**EXERCISE DETAILS**
Copy exactly the lines from the one containing "Given: Click NC opponent in the 04.05 row" through the last line of the records below, both included, and leave out the pictures.
[LISTED ENTRIES — start]
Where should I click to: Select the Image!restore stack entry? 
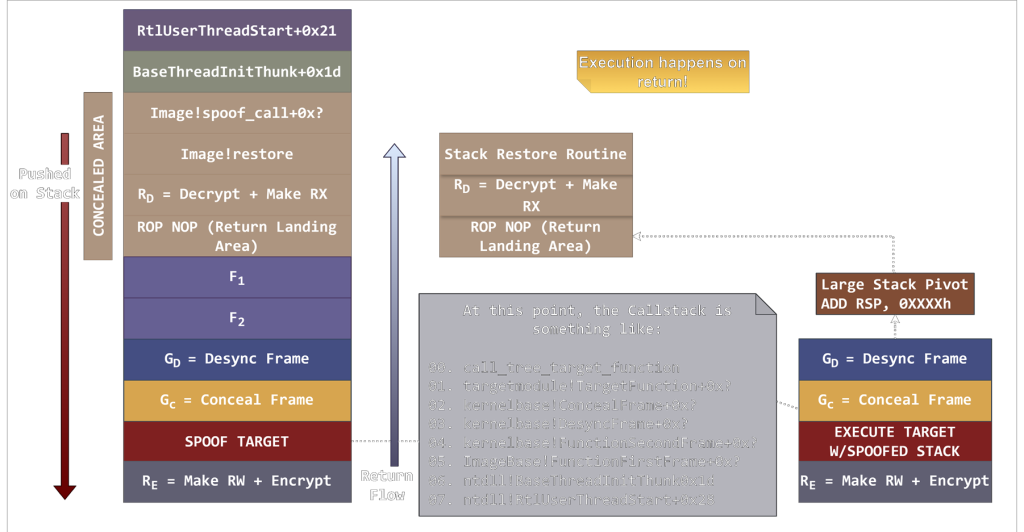pos(237,154)
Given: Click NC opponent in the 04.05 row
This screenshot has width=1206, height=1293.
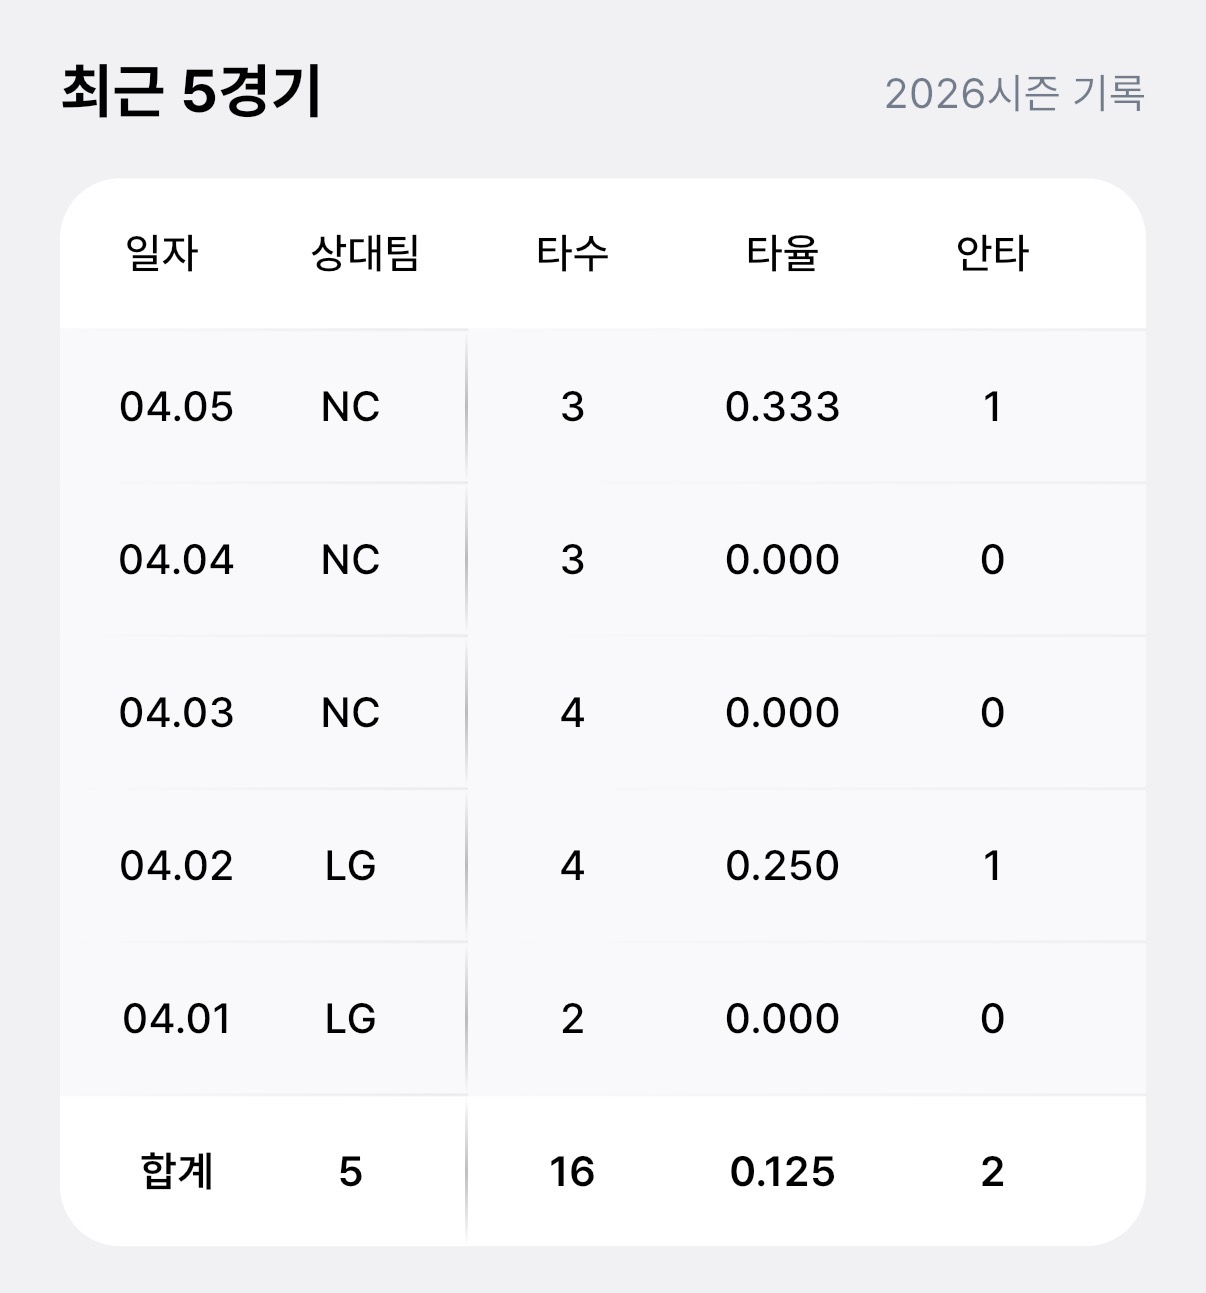Looking at the screenshot, I should pos(351,407).
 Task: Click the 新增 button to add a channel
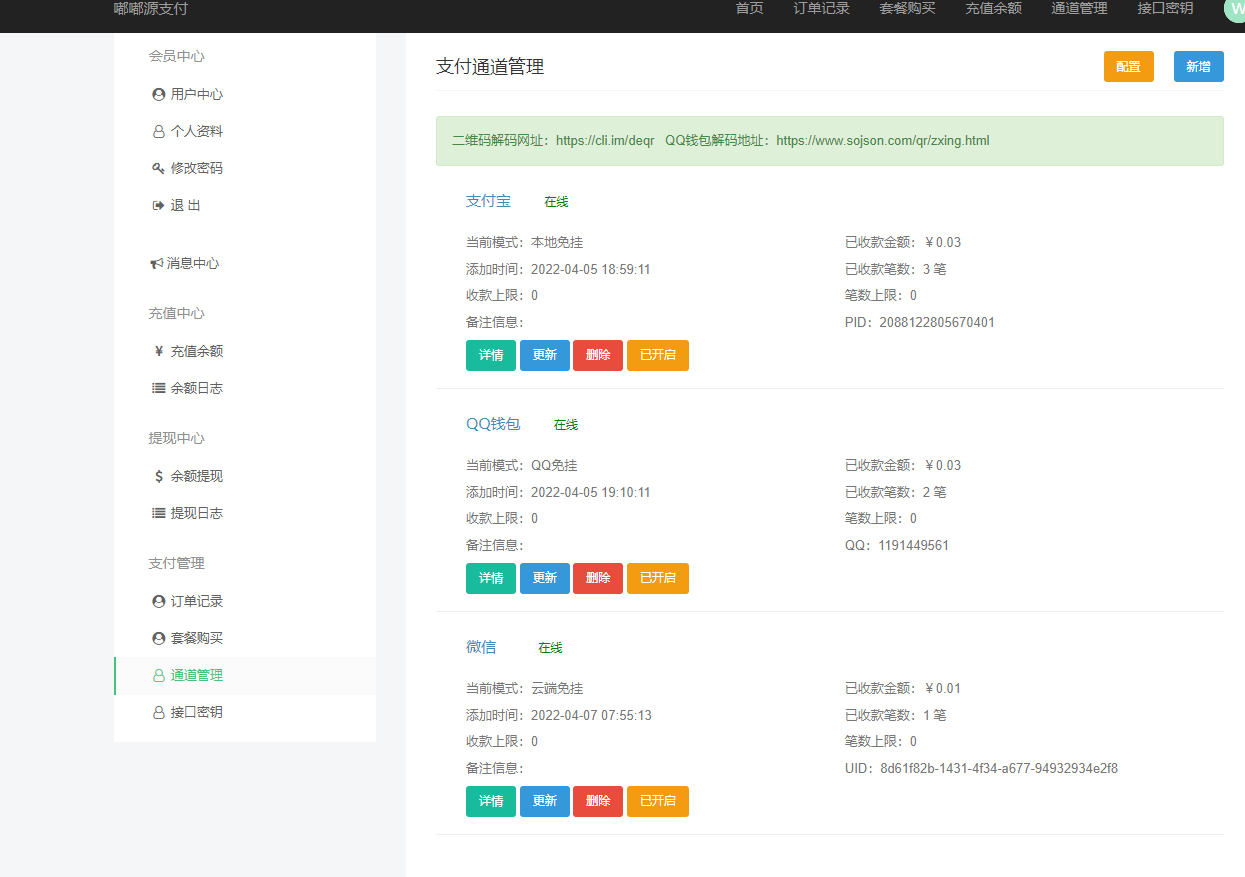pyautogui.click(x=1198, y=66)
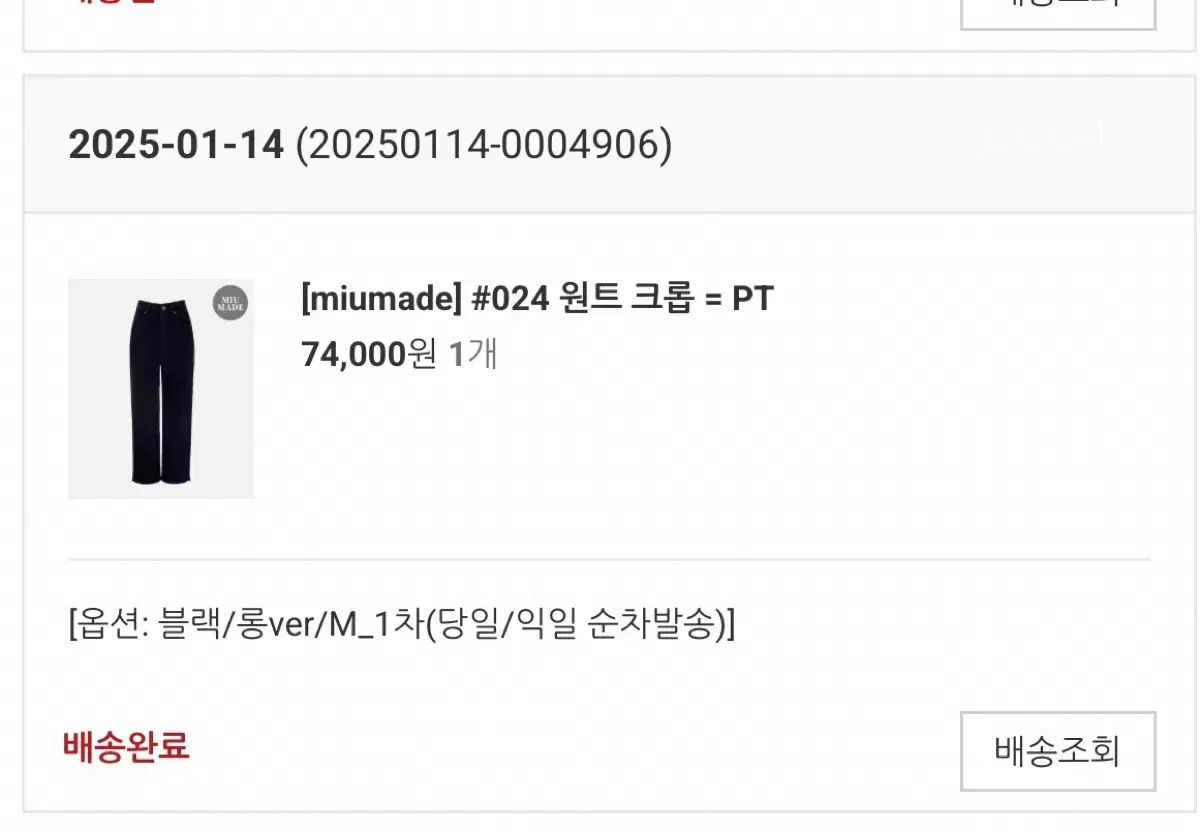Click the partially visible tracking button at top
The height and width of the screenshot is (831, 1200).
click(1057, 10)
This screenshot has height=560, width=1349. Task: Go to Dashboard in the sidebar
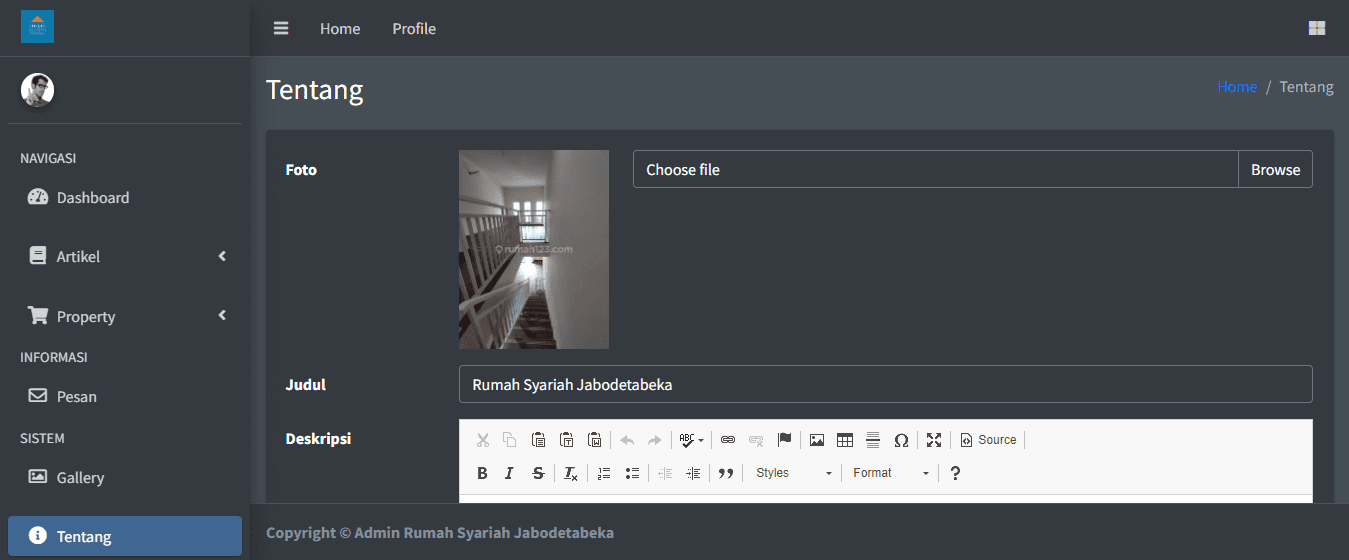pyautogui.click(x=93, y=198)
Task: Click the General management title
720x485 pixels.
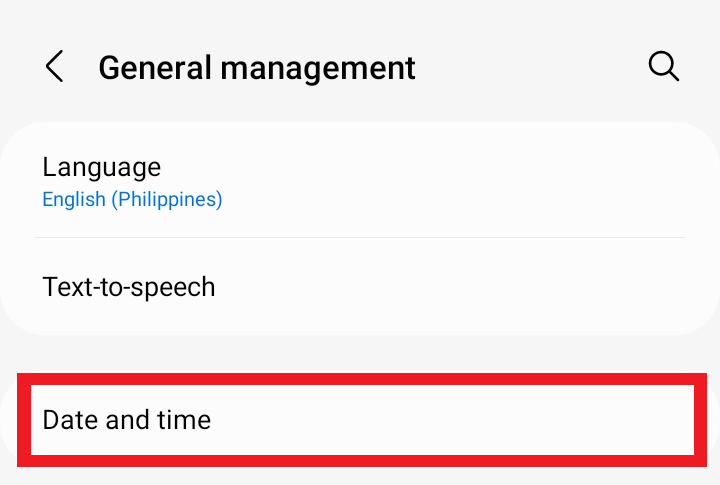Action: [x=257, y=68]
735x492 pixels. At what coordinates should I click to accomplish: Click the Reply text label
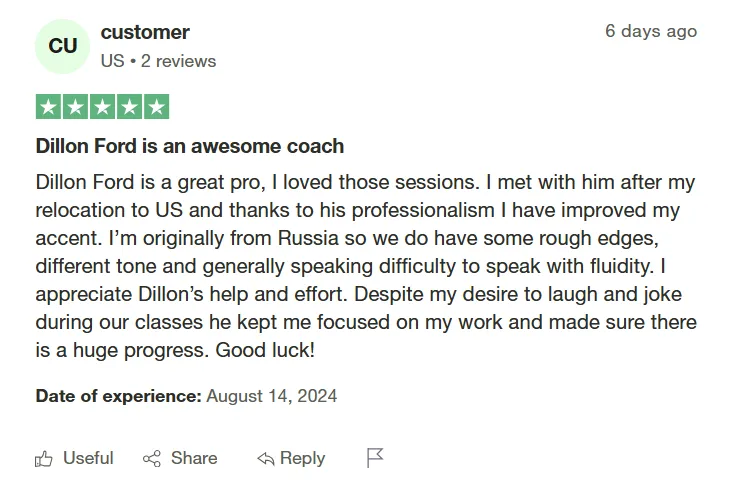pos(302,458)
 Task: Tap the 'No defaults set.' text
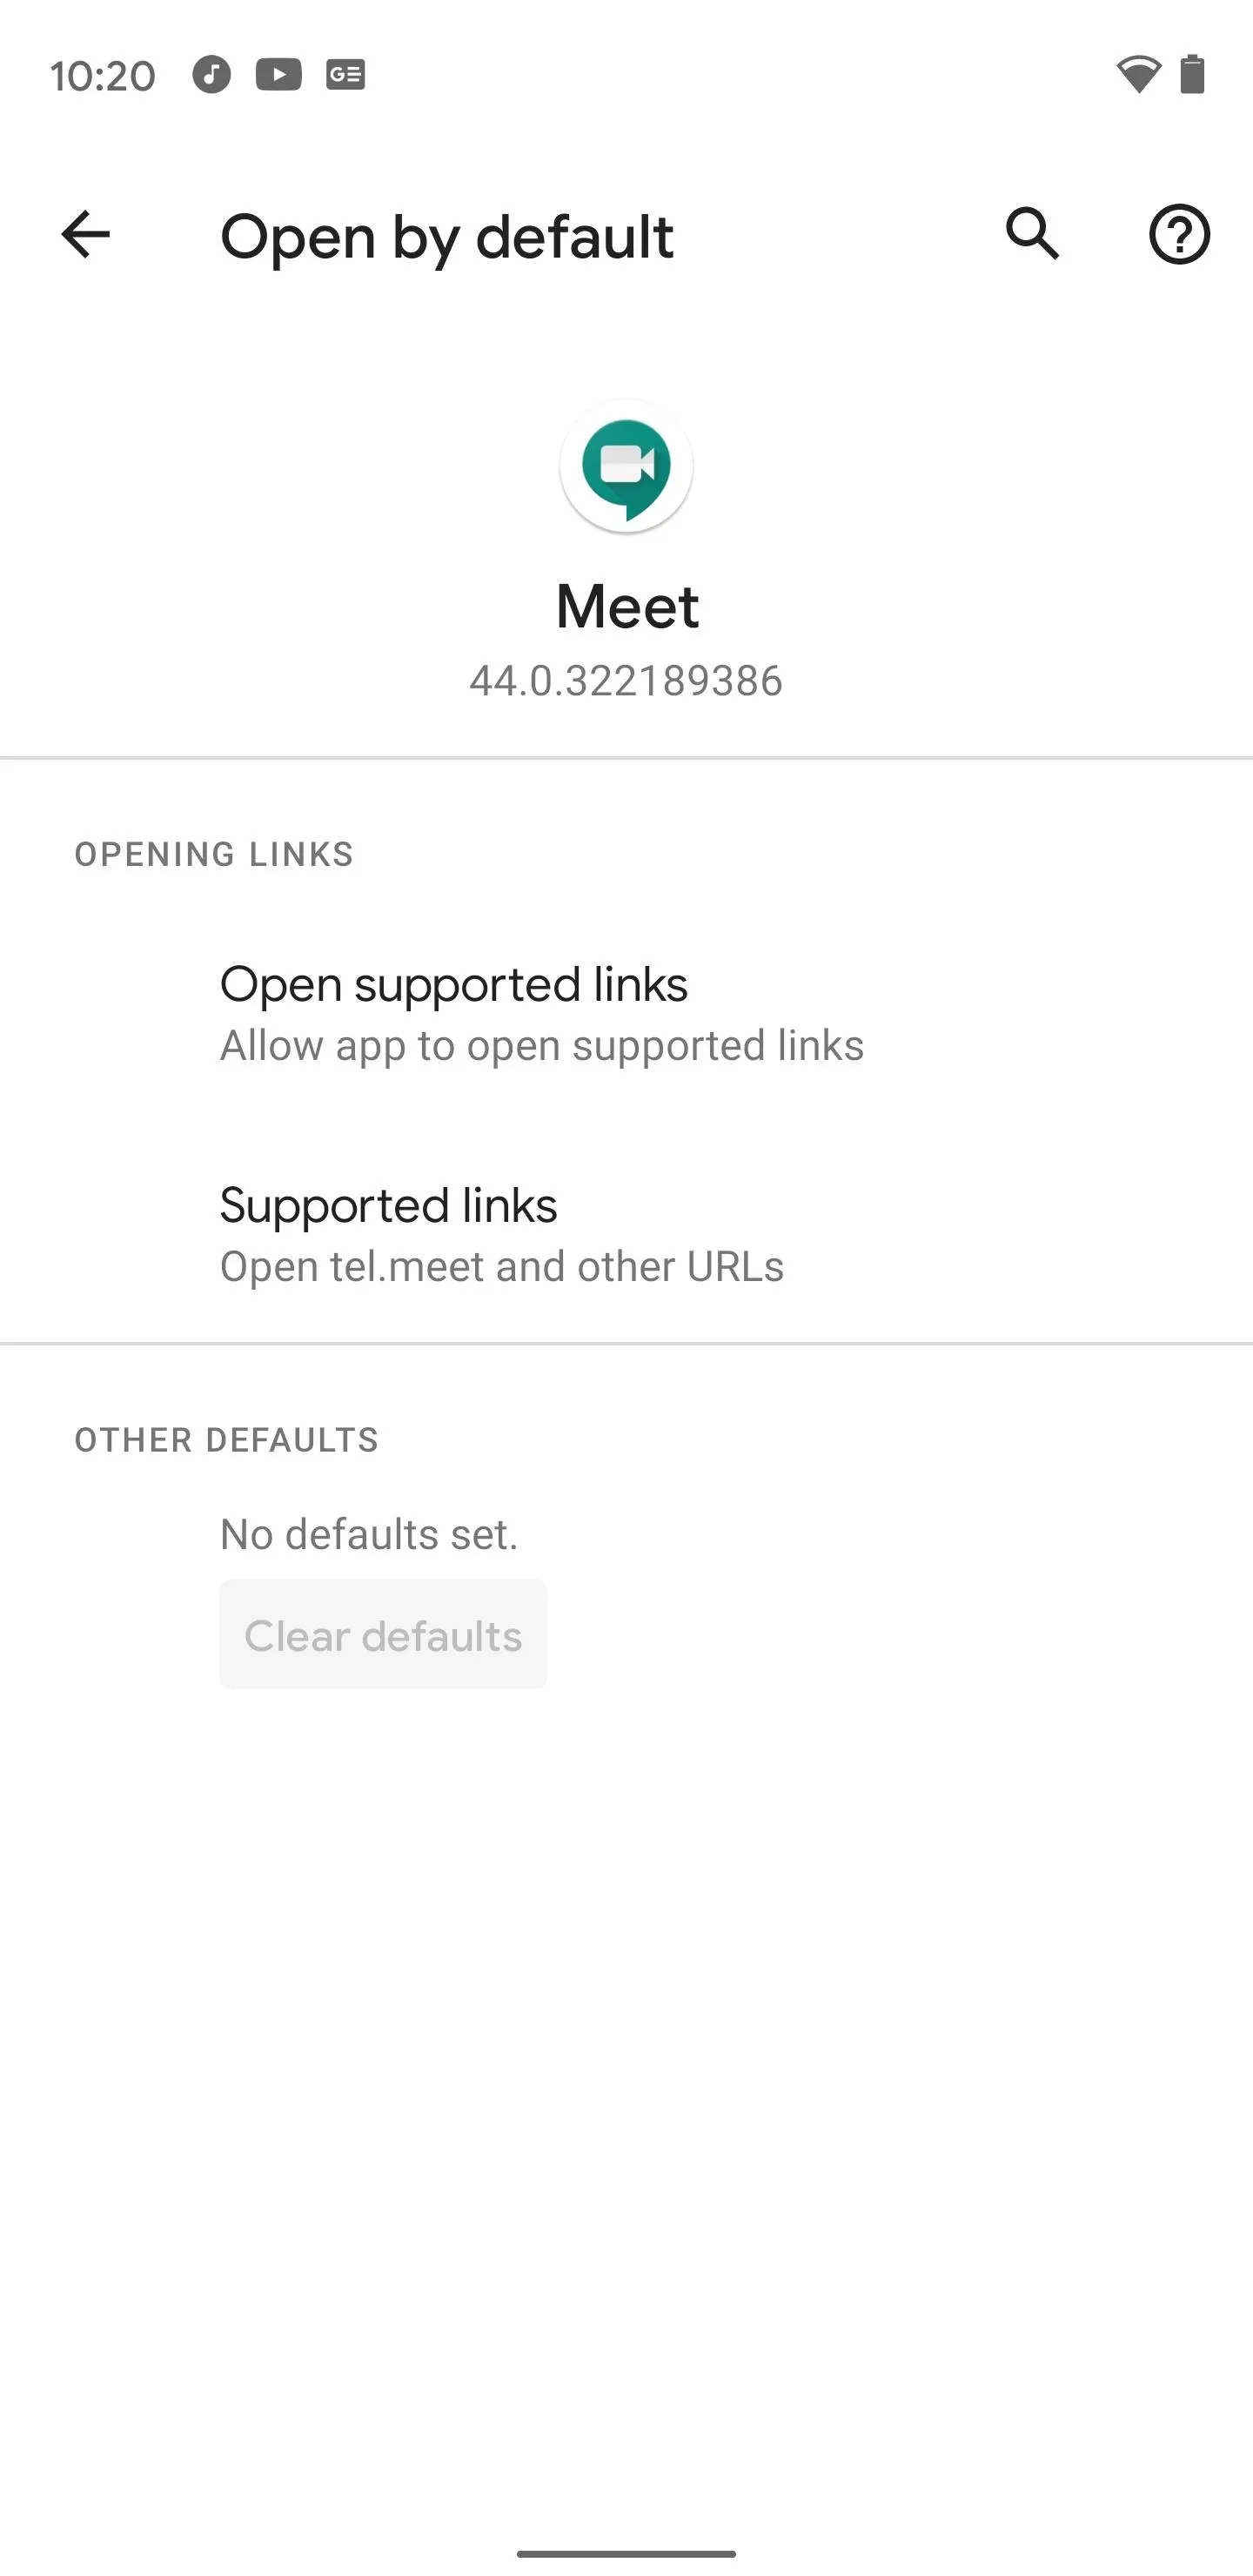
[LISTED ENTRIES — finish]
**TASK OUTPUT**
Given: Click NC opponent in the 04.05 row
This screenshot has width=1206, height=1293.
Looking at the screenshot, I should pos(351,407).
 Task: Click the 新增 button to add a channel
pyautogui.click(x=1198, y=66)
Click the partially visible tracking button at top
The height and width of the screenshot is (831, 1200).
click(1057, 10)
This screenshot has height=560, width=1349. Task: Go to Dashboard in the sidebar
pyautogui.click(x=93, y=198)
Task: Click the General management title
720x485 pixels.
Action: [x=257, y=68]
735x492 pixels. At what coordinates should I click to accomplish: Click the Reply text label
pos(302,458)
 Task: Tap the 'No defaults set.' text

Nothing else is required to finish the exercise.